### EXTRACT ###

In January 2013, I wrote a blog post on Tom Mulcair and the politics of Canadian masculinity. My basic thesis, premised on the seemingly reasonable, yet ultimately discredited, assumption that Mulcair would run for Prime Minister as “Angry Tom” from Question Period, was that the NDP had a real chance of winning the 2015 election because of the way English Canadians think about the masculinity of French Canadian politicians.

Anglos, and especially Anglo men, have accorded a special cultural role for prominent Quebecois politicians in our bicultural national political dynamic: they are permitted to express more aggression, physical violence and rage than Anglo politicians. Because middle and upper-middle class English Canadian masculinity remains entangled with Victorian ideals of reserve, continence and restraint, Anglo expressions of aggressive masculine behaviour has ambivalent, self-limiting effects on the national stage. The kind of physical aggression displayed by Pierre Trudeau, Jean Chretien or, most recently, by Justin Trudeau would be far more problematic and elicit far more criticism and concern if expressed by a politician of an equivalent class position coming from English Canada.

The roots of this double-standard are complex and multifaceted but it is worth noting that until half a century ago, Quebecois and Acadian Canadians were underserviced, unequal, racialized populations in this country, over-represented in unskilled, seasonal and migrant work, dominated by Anglo elites, and ruled by despotic, violent, theocratic regimes like Maurice Duplessis’ Union Nationale. (Indeed, one might want to rethink the politics of the niqab in Quebec in 2015 in the context of the province’s own experience of secularization and the role that religious dress played in that process.) In the US, a consolation prize for such historical wrongs is cultural permission to enact a more aggressive or macho performance of one’s male gender, including over-representation on the teams of the nation’s preferred professional gladiatorial sport.

###

→ **WRITTEN PROBLEM A**:
Copy the passage on Canadian masculinity in politics word for word, from "In January 2013, I" to "French Canadian politicians.".

### DATA FOR THIS EXERCISE ###

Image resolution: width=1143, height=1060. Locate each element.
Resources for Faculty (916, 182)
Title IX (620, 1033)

###
### DATA FOR THIS EXERCISE ###

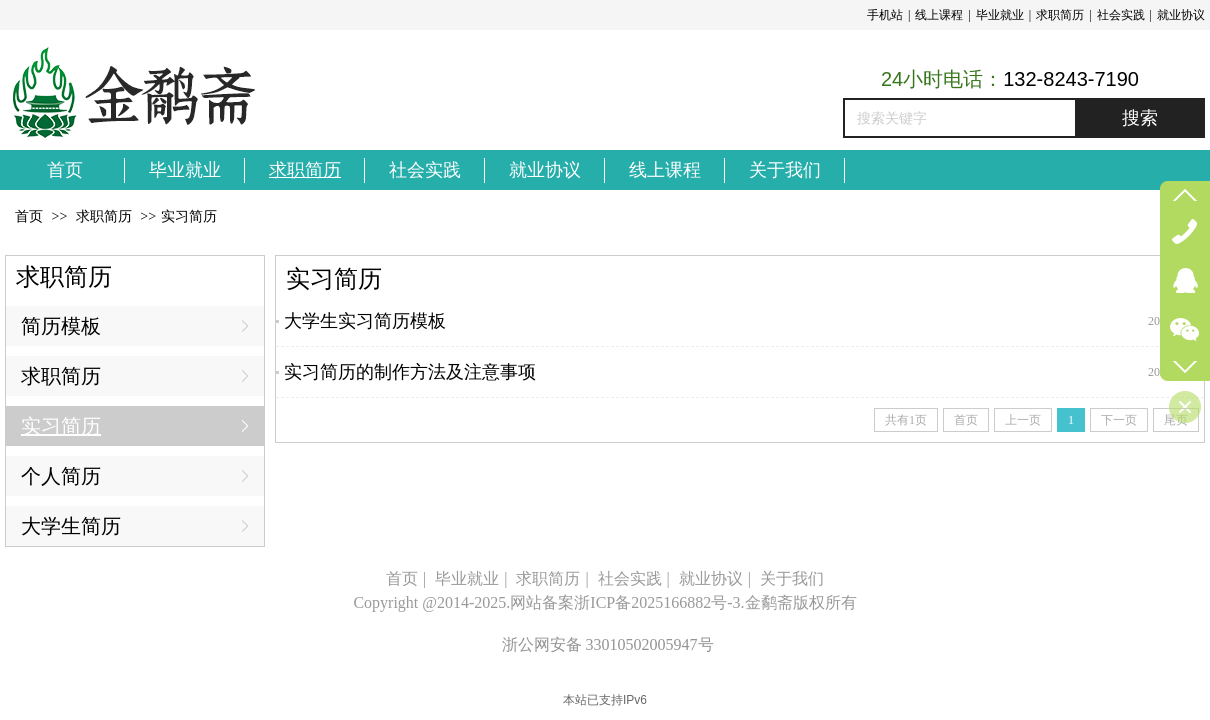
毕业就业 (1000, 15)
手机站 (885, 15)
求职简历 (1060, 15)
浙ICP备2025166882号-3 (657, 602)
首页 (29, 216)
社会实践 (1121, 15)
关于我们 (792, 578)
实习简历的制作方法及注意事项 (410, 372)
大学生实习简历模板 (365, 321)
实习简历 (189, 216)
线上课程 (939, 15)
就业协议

###

→ **WRITTEN PROBLEM B**:
Write out the records from the line with "Image resolution: width=1143, height=1060." to the line with "Resources for Faculty (916, 182)", both lines included, unchanged and with nothing else.

→ **COMPLETE RESPONSE A**:
In January 2013, I wrote a blog post on Tom Mulcair and the politics of Canadian masculinity. My basic thesis, premised on the seemingly reasonable, yet ultimately discredited, assumption that Mulcair would run for Prime Minister as “Angry Tom” from Question Period, was that the NDP had a real chance of winning the 2015 election because of the way English Canadians think about the masculinity of French Canadian politicians.

→ **COMPLETE RESPONSE B**:
Image resolution: width=1143, height=1060. Locate each element.
Resources for Faculty (916, 182)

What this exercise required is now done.